Chapter 167: impossible
Rory
What’s happening? How is this possible?
I let my eyes fall close for a moment and the feeling of Kenny in my heart was so intense, it made a breath of disbelief whoosh right out of my lungs.
Oh gosh!
It really is Kenny!
But how? How is this possible?
Kenny and I are yet to be officially mated, like I was also yet to be officially mated to Jason. Which means I wasn’t supposed to feel Kenny in my heart right now like I was currently doing. In fact, it’s completely impossible. So, how?
I let out another breath as he pulsed in my heart once more, bringing along with it a wave of familiarity and comfort. I suddenly felt a wave of longing engulf me in the next moment and I didn’t realize tears rolled down my cheeks till they fell on my arm.
I instantly wiped them off, letting out a shaky breath. When I glanced up again, Ace was regarding me with an unsure expression, worry still swimming in his eyes. I swallowed emptily and averted my gaze just as he stepped forward to take my shoulders in his hold.
"Are you okay? Why are you crying?" He asked but I shrugged his hands off and turned away from him, letting my eyes fall close as I tried to feel Kenny again.
Unfortunately; he was gone, like he was never here.
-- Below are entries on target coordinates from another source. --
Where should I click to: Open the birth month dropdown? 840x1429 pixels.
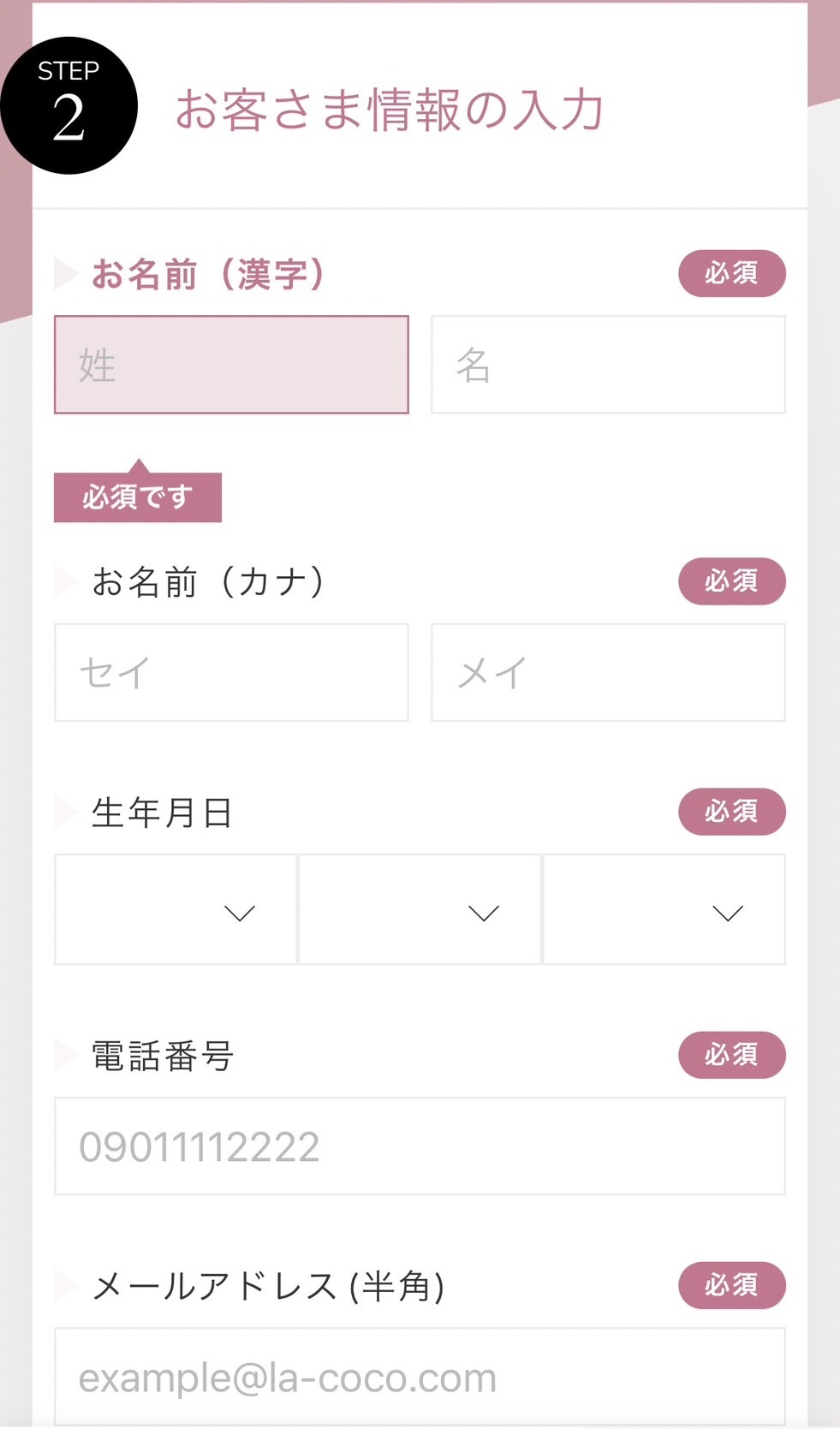click(x=420, y=909)
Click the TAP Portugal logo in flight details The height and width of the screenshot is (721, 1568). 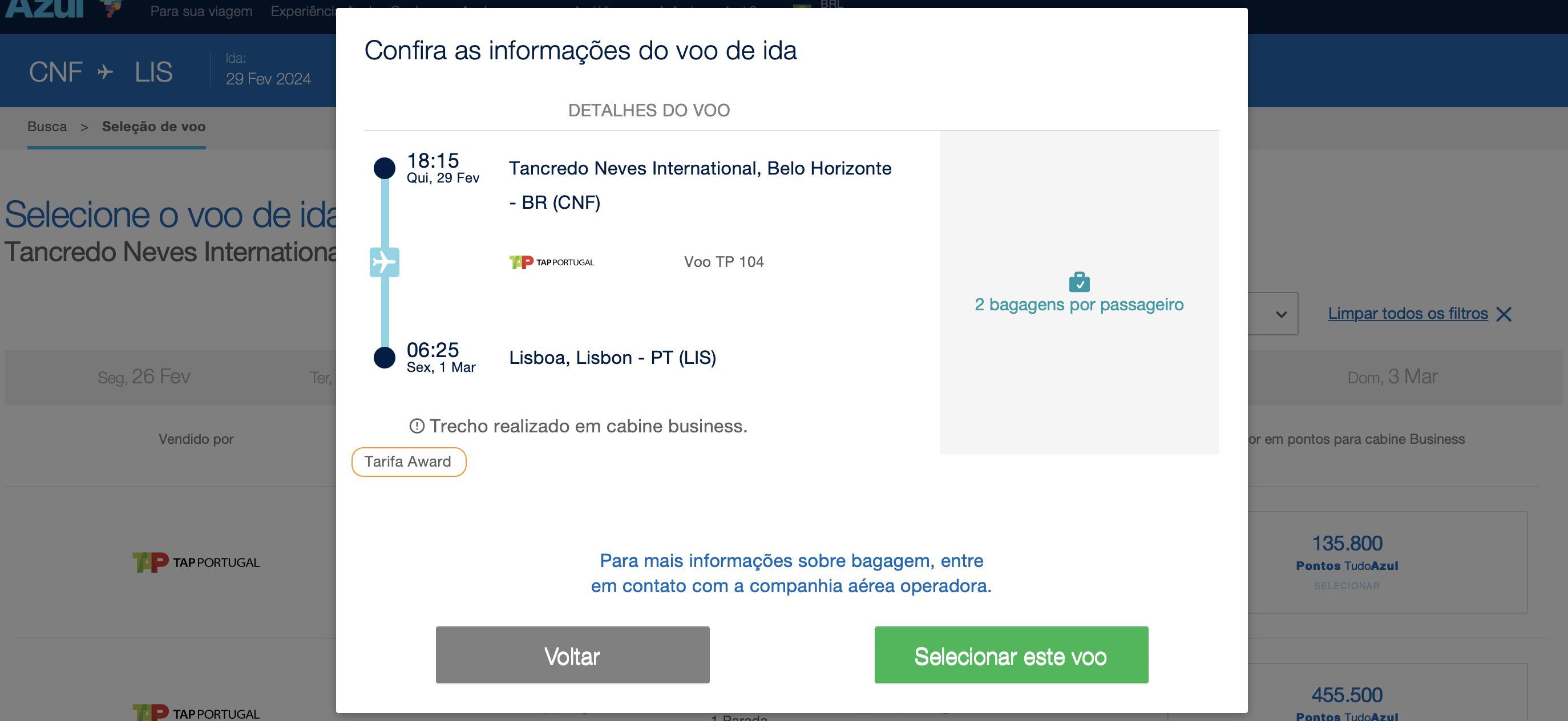pyautogui.click(x=551, y=262)
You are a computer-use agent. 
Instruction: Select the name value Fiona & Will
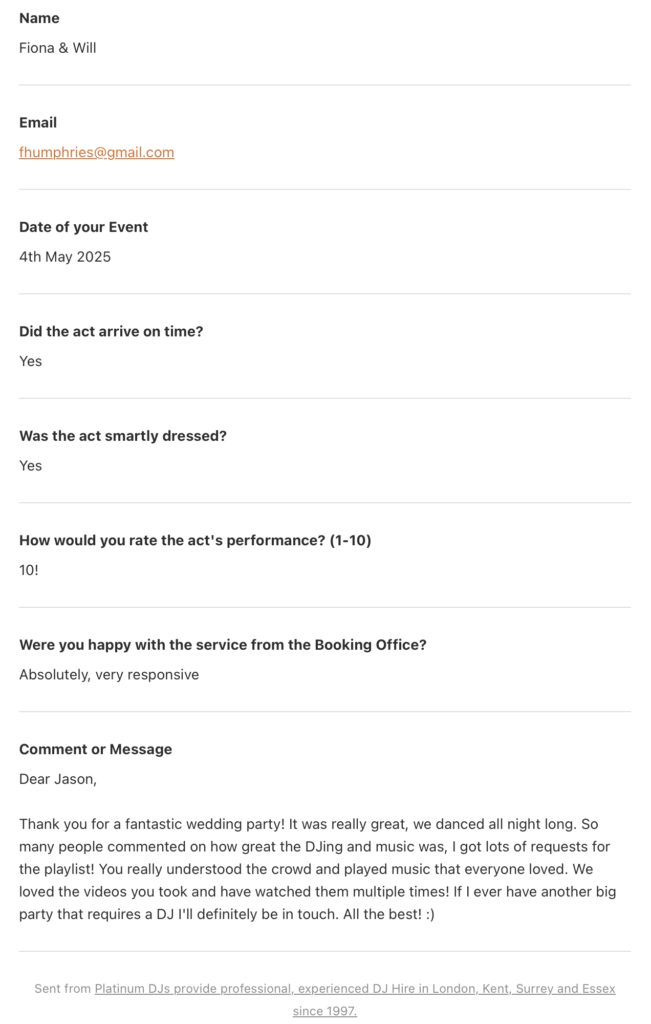click(x=58, y=48)
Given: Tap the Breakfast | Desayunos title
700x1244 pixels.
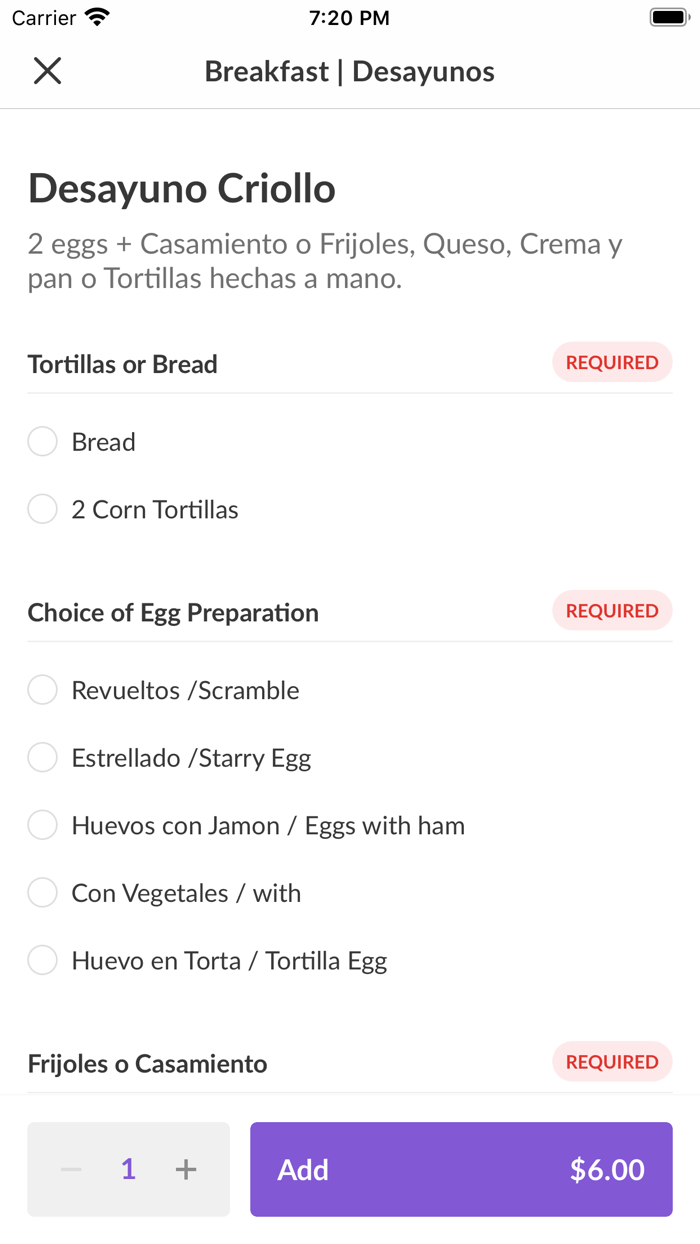Looking at the screenshot, I should tap(350, 72).

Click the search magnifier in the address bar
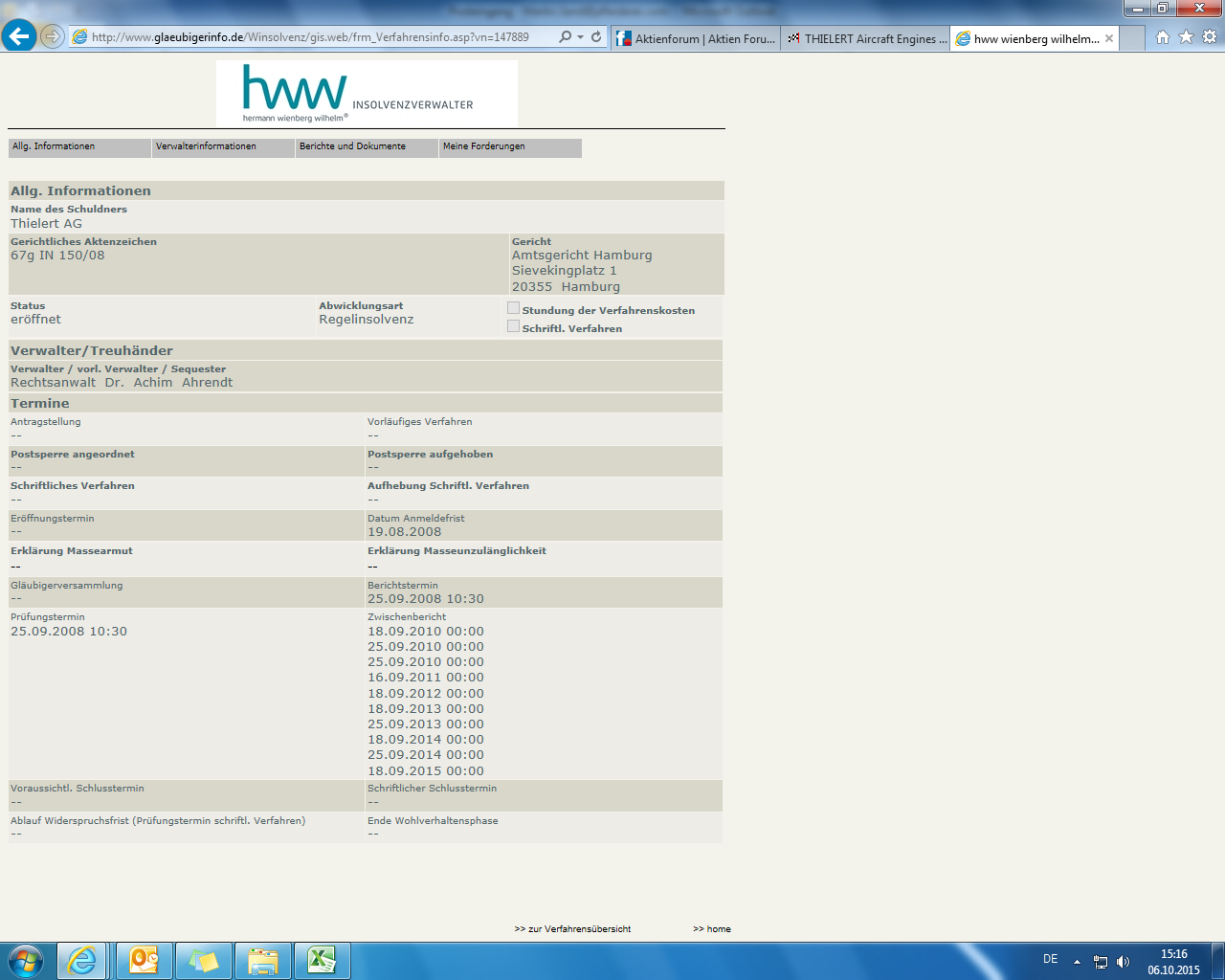(565, 36)
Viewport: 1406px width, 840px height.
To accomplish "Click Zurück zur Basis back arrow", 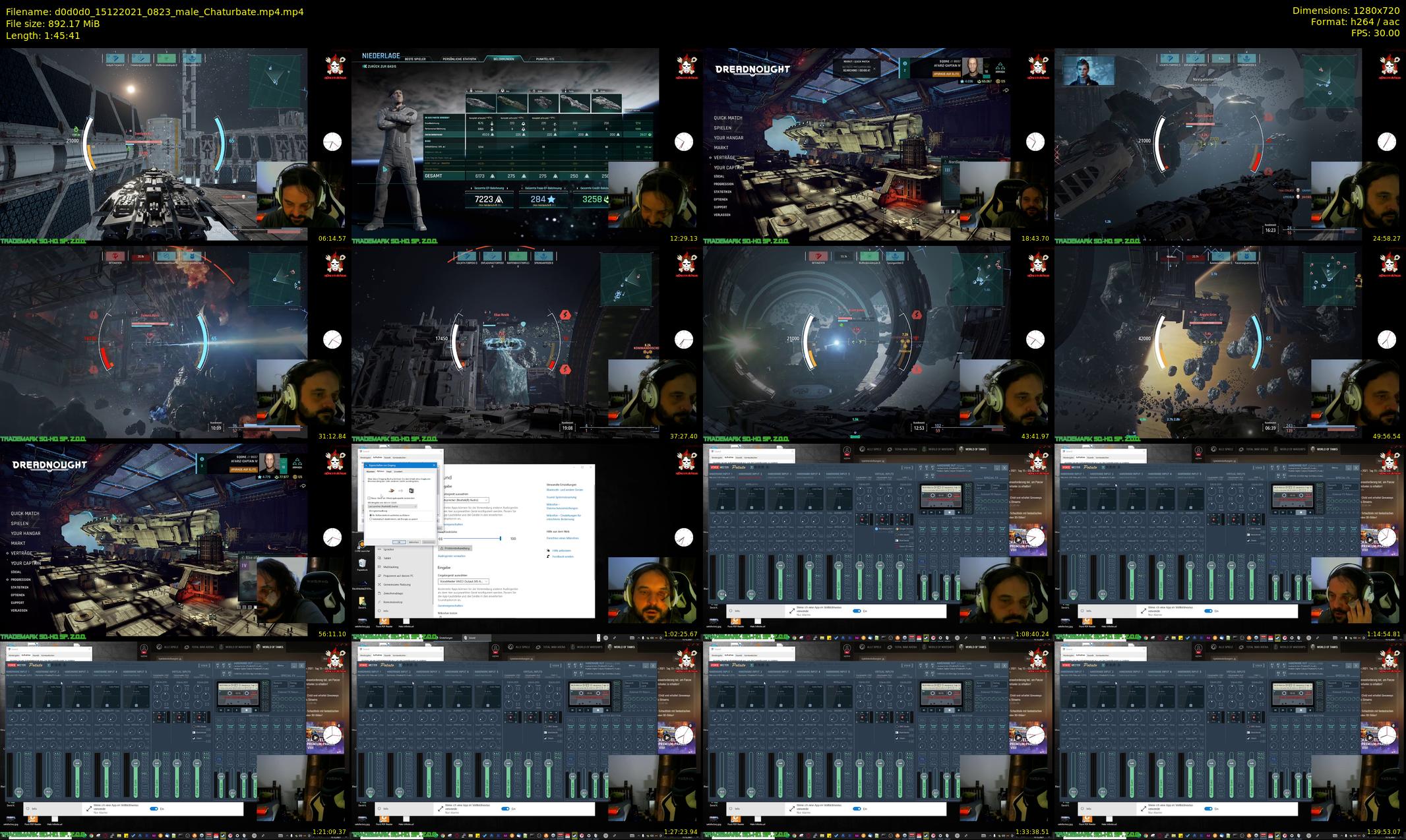I will tap(365, 67).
There was no trace of his presence in every corner of my heart but I was more than certain that I had felt him moments ago. I squeezed my eyes tight and focused harder and that was when I picked up a pulsing pain. It was seated in the middle of my chest, In the exact spot I had felt Kenny from. That made me frown and try to figure it out, and in a few seconds, I realized that this pain wasn’t mine. It was Kenny, and it was so intense that it was bleeding into my chest, and something like this should genuinely only be possible after we’ve officially mated.